(Stored items)
╭──

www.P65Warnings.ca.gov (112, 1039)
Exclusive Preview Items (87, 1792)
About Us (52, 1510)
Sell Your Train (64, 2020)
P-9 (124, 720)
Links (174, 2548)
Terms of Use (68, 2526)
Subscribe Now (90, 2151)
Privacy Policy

╰──

**Work instructions**
Could every record be printed again exactly as it reads?

**Exercise answer**
www.P65Warnings.ca.gov (112, 1039)
Exclusive Preview Items (87, 1792)
About Us (52, 1510)
Sell Your Train (64, 2020)
P-9 (124, 720)
Links (174, 2548)
Terms of Use (68, 2526)
Subscribe Now (90, 2151)
Privacy Policy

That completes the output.